2018年7月13日、韓国・中央日報によると、北朝鮮が米国との和解ムードを演出して臨んだ米朝首脳会談以降、初めて「核武力建設」に言及した。
北朝鮮の労働党機関紙「労働新聞」は12日、インターネットのホームページに英語の社説「朝鮮革命の前進をさらに加速しよう」を掲載し、「経済建設と核武力建設という並進路線での勝利に向け中断することなく前進してきた覇気で、社会主義経済建設において新たな繁栄の局面を開かねばならない」と強調した。
北朝鮮は南北および米朝首脳会談を控え開かれた4月の党中央委員会総会で「核・経済並進路線」に代わり「社会主義経済建設」を政策路線に採択した。以後、北朝鮮は労働新聞など対外メディアで「核武力」への言及を行っていなかった。労働新聞英語版でも最近、並進路線を「2つの前線」と表現してきた。
しかし最近になって、米朝間で非核化の後続措置と終戦宣言の時期をめぐり対立が繰り広げられている。米国のマイク・ポンペオ国務長官の3次訪朝が6日に行われたが、北朝鮮はポンペオ長官の帰国後「米国は強い非核化要求しかしていない」と不満を表した。
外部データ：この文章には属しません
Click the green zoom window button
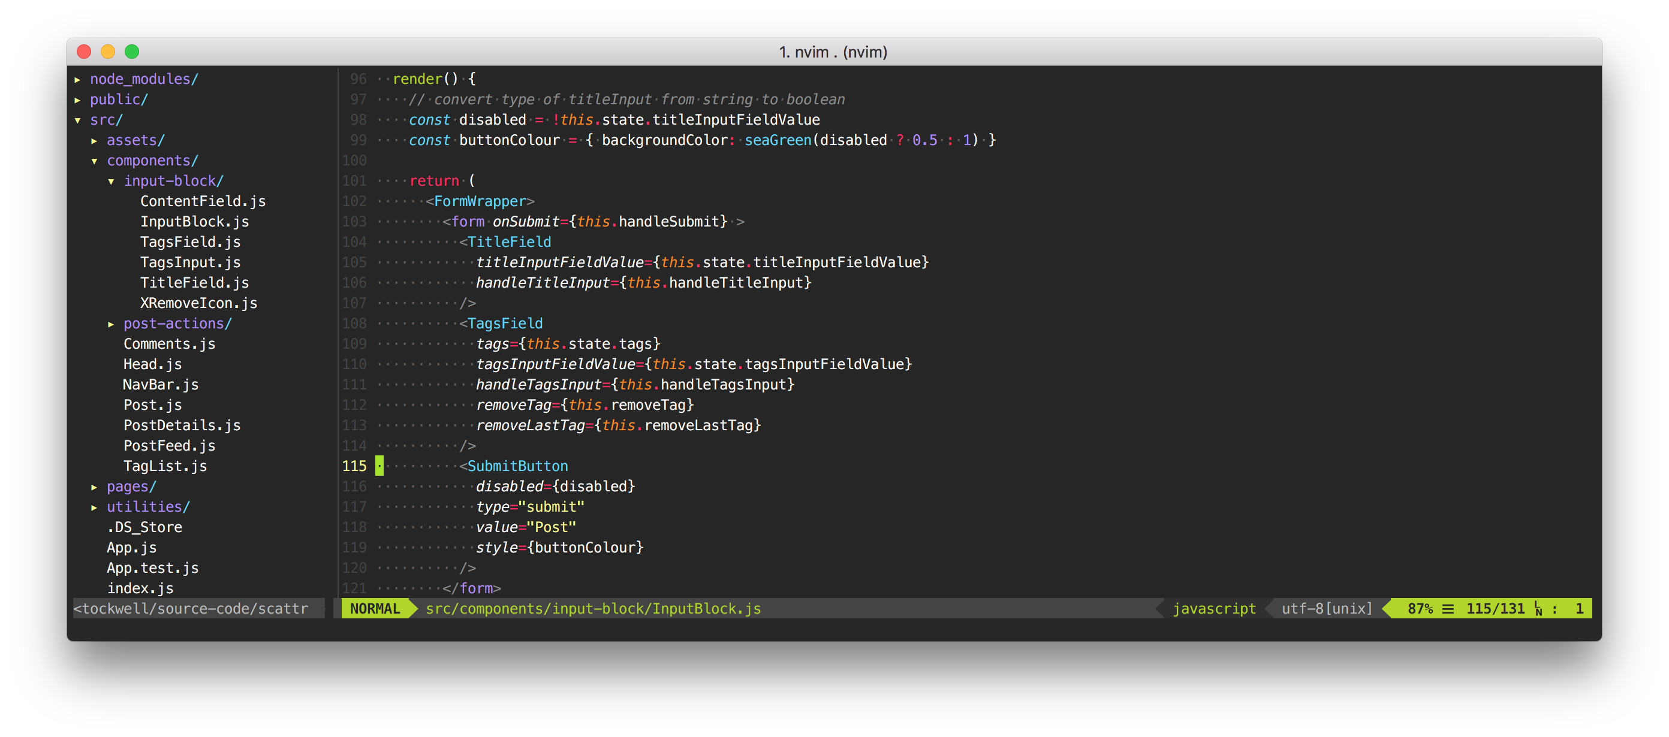click(x=132, y=52)
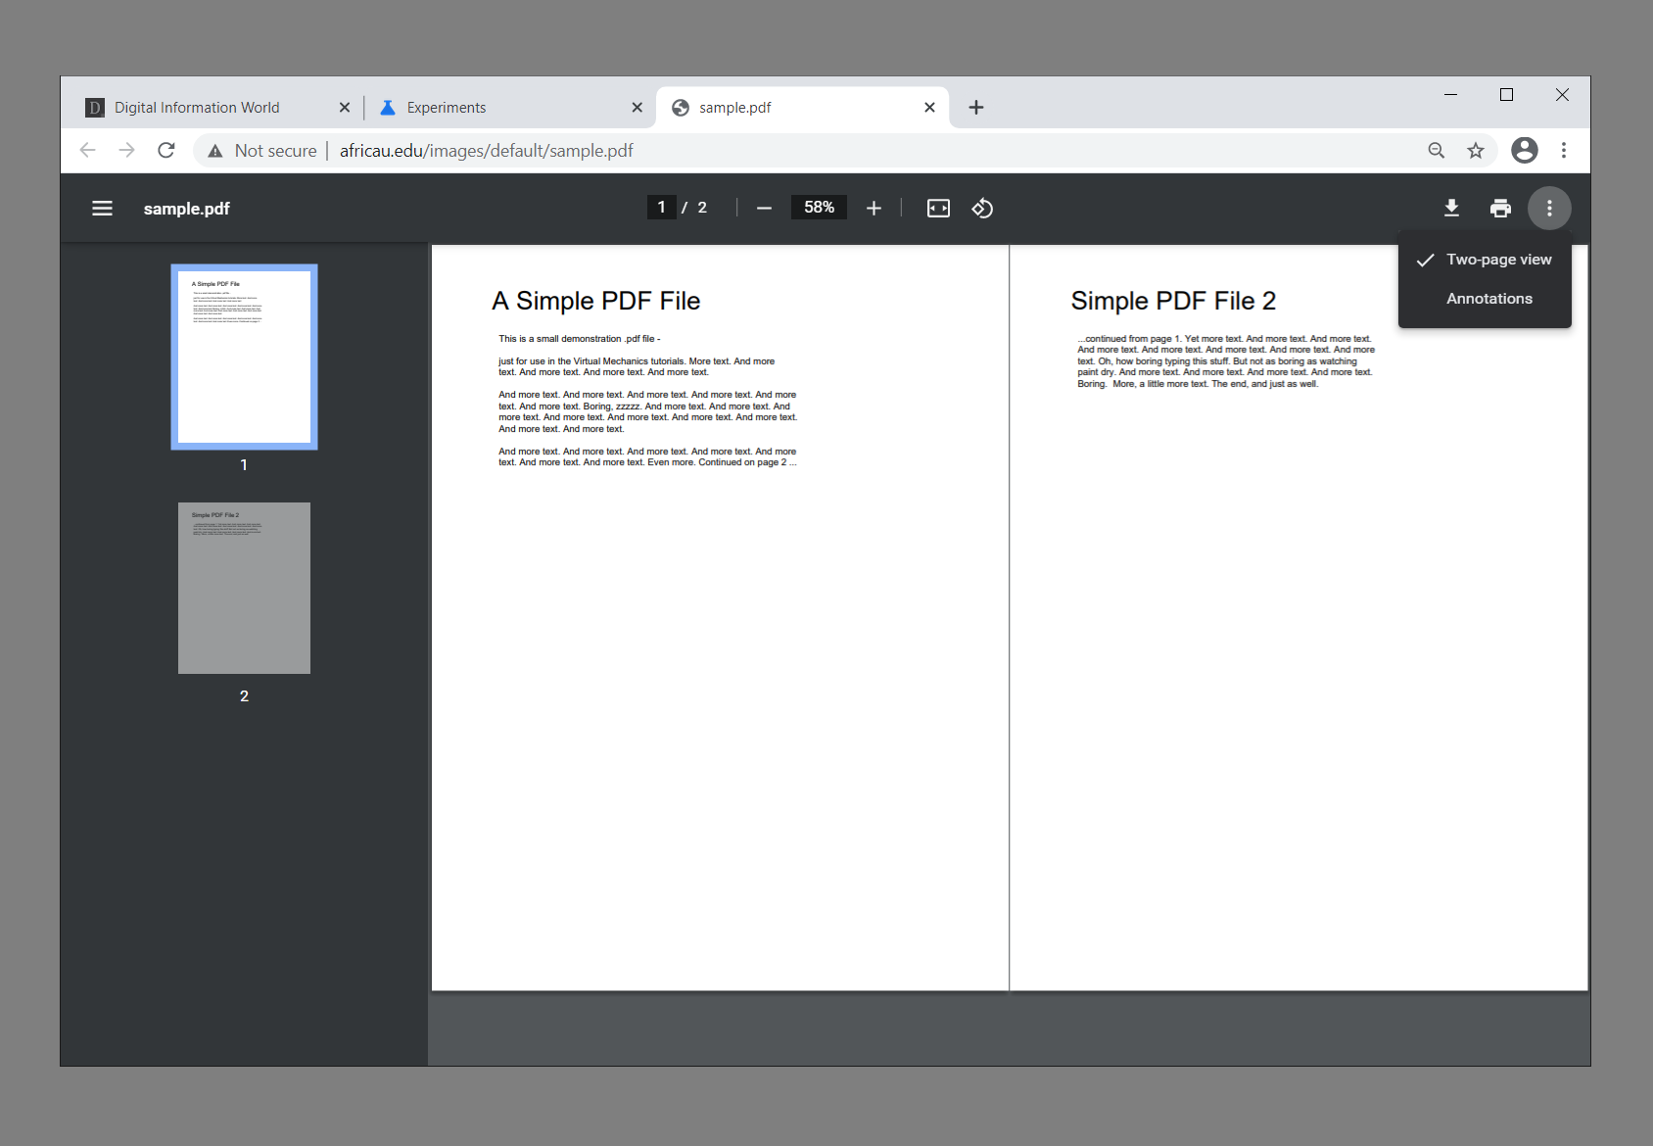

ポンペオ長官も「私たちがごろつきだとしたら、世界中がごろつきだ」と応酬。ポンペオ長官は米国で、今回の訪朝について「手ぶら訪朝」との非難を受けている。またポンペオ長官は、1、2次訪朝時、北朝鮮の金正恩(キム・ジョンウン)朝鮮労働党委員長と面談したが、3次訪朝時にはしなかった。これに対し米CNNは「不吉なサイン」と指摘している。
この報道を受け、韓国のネットユーザーからは「また以前の北朝鮮に戻った」「このような寸劇が続いている限り、北朝鮮の核はなくならない」「世界を相手に大規模なショーを繰り広げる金正恩」「北朝鮮の核放棄は絶対ない」「北朝鮮は信用できない」「北朝鮮の遊びに付き合わされた」など、北朝鮮の核放棄に対する否定的な意見が多く寄せられた。
また「現政権は自国民のことは後回しで、北朝鮮問題だけに一生懸命」と、現政権の政策への批判の声も見られた。(翻訳・編集/三田)

13日、韓国・中央日報によると、北朝鮮が米国との和解ムードを演出して臨んだ米朝首脳会談以降、初めて「核武力建設」に言及した。資料写真。